### Saved entries

^^^^

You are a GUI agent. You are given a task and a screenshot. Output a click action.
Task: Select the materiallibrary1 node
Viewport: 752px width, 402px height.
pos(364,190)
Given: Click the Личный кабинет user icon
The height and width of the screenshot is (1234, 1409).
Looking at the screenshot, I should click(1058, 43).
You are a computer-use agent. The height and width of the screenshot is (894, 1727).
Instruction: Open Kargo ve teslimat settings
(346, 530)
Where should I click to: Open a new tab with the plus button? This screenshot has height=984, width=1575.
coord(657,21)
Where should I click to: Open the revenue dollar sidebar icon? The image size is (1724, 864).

^^^^

### Aim of the exercise
Each line above that contains the word "agent" should be copied.

### Task output
You are a GUI agent. You are given a task and a screenshot. Output a click action.
You are a computer-use agent. The height and width of the screenshot is (894, 1727).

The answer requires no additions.